Boris Herrmann navigated the Yacht Club de Monaco’s foil-bearing monocoque, the Malizia II, to a fifth-place finish on the Route du Rhum – Destination Guadeloupe.

The solo transatlantic race happens once every four years, and this was the first time a vessel from the Yacht Club de Monaco participated. Herrmann made the crossing from the Havre to Guadeloupe in a very respectable 13 days, 47 minutes and 30 seconds. The Malizia II skipper traveled a total of 4,437 miles at an average of 14.05 knots.
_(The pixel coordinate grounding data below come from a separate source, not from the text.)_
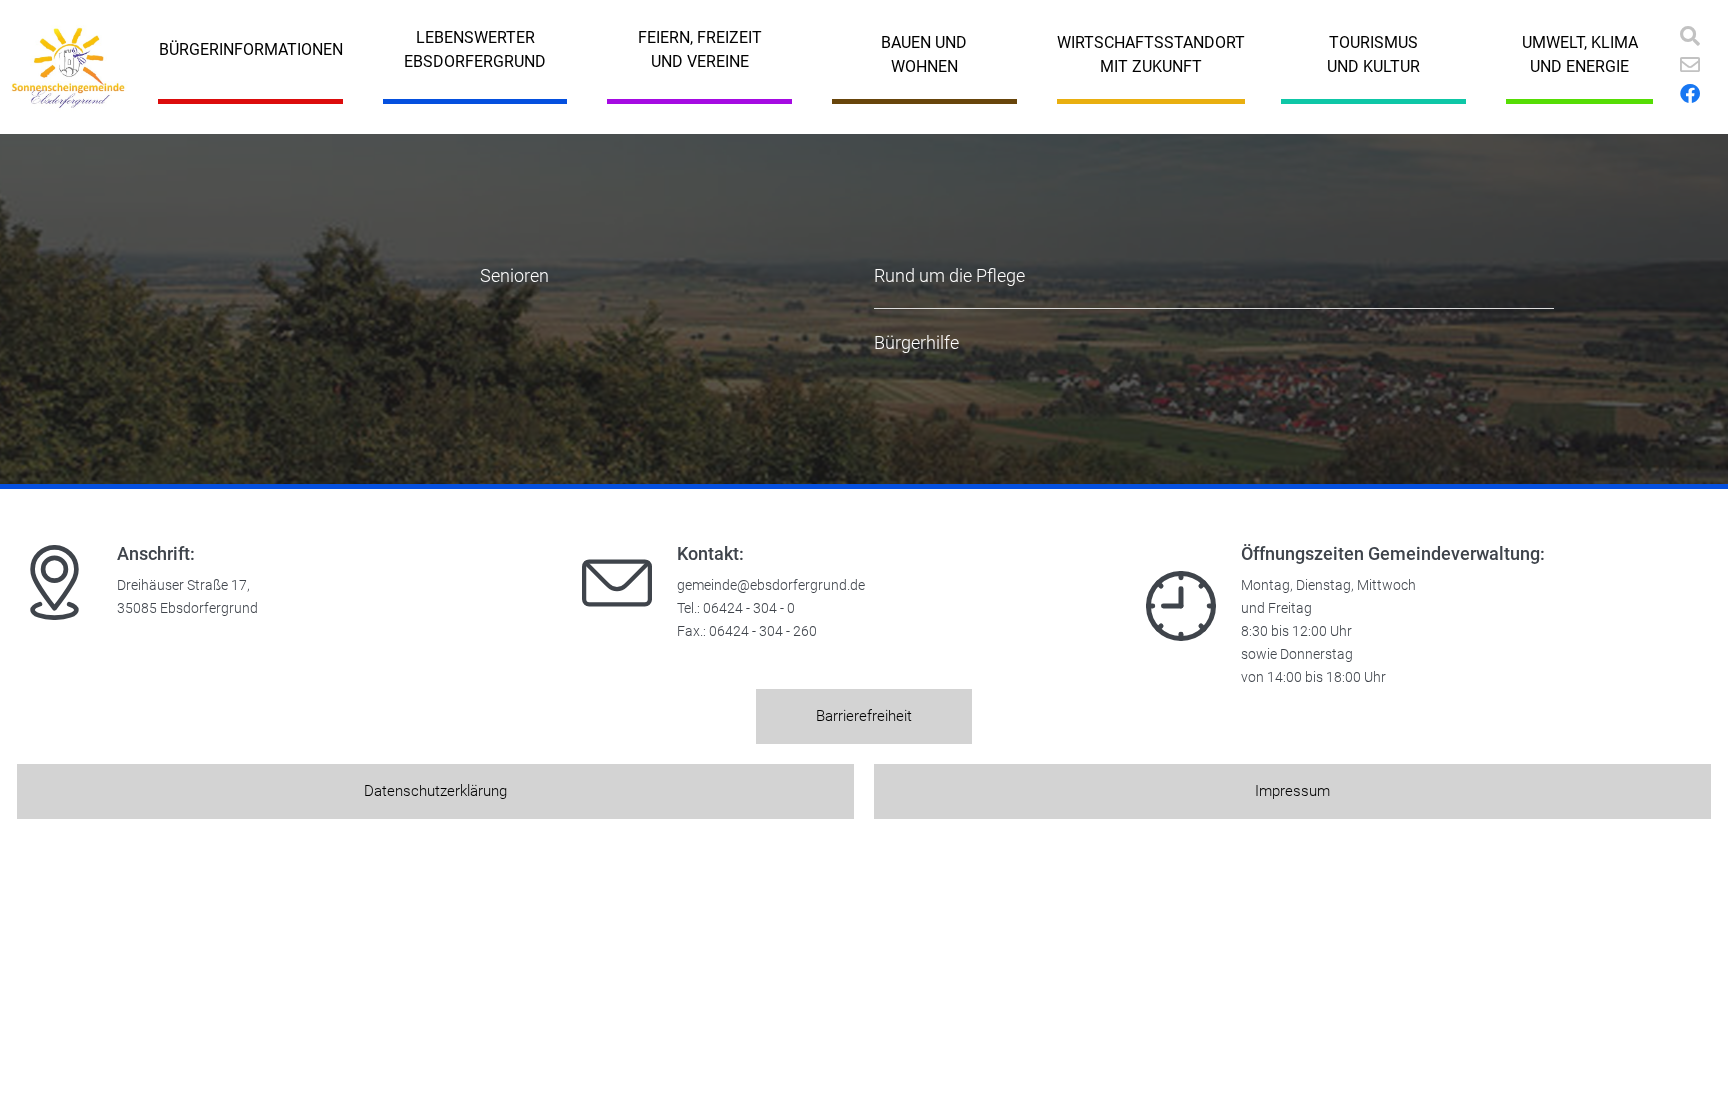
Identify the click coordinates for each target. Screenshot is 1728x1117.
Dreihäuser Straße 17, (183, 585)
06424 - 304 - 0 (749, 608)
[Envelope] (1690, 65)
Frenchman Paul Meilhat was victorious in the IMOCA 60 class division after some drama. Initially, Brit Alex Thomson was the first IMOCA competitor to cross the finish line, however, race authorities docked him a 24-hour penalty for the use of his motor in avoiding a dash rocks 60 miles before the finish.

Herrmann’s initial objective was to break into the top five (out of 20) in the IMOCA 60 class. His accomplishment is certainly promising as he looks toward future solo races like the Vendée Globe.

Boris Herrmann at the helm

Herrmann displayed a lot of grit in his first solo excursion. Taking a more northerly option than his competitors, he confronted strong winds and agitated seas. The Monaco-affiliated skipper even spent 24 hours at the head of the pack for a stretch of the race.

Herrmann issued this statement via the Yacht Club de Monaco:

Travel Club Monaco

It’s great to be back on dry land! The northern route was exhausting, I took a battering from a series of squalls gusting up to 43 knots. Going upwind, there were complex manoeuvres to manage, sail changes, taking in reefs, non-stop. Initially, I had planned to stay with the bulk of the fleet but having stalled in the second low pressure zone after the start, I found myself at the back of the peloton and saw Paul (Meilhat) and Vincent (Riou) speeding away at 15 knots while I was stuck on 2 knots for hours. It was the same for Yann (Eliès), although he managed to catch some air while I continued to be tossed around with the sails flapping. 

Malizia II seemed to be doomed from the first day of racing. A few hours later I was out of the hole without any chance of catching the escaped competitors.  I was then racing against myself; alone; although I would have much preferred to be competing in sight of the others. It wasn’t easy, I had to hang in there, supported by numerous wonderful messages from the school kids in Monaco and also Germany who were following me through the “My Ocean Challenge” program. I really want to thank them for their encouragement, they got me through some of the most difficult moments. And, in the end, I learned so much. The next goal? Vendée Globe 2020!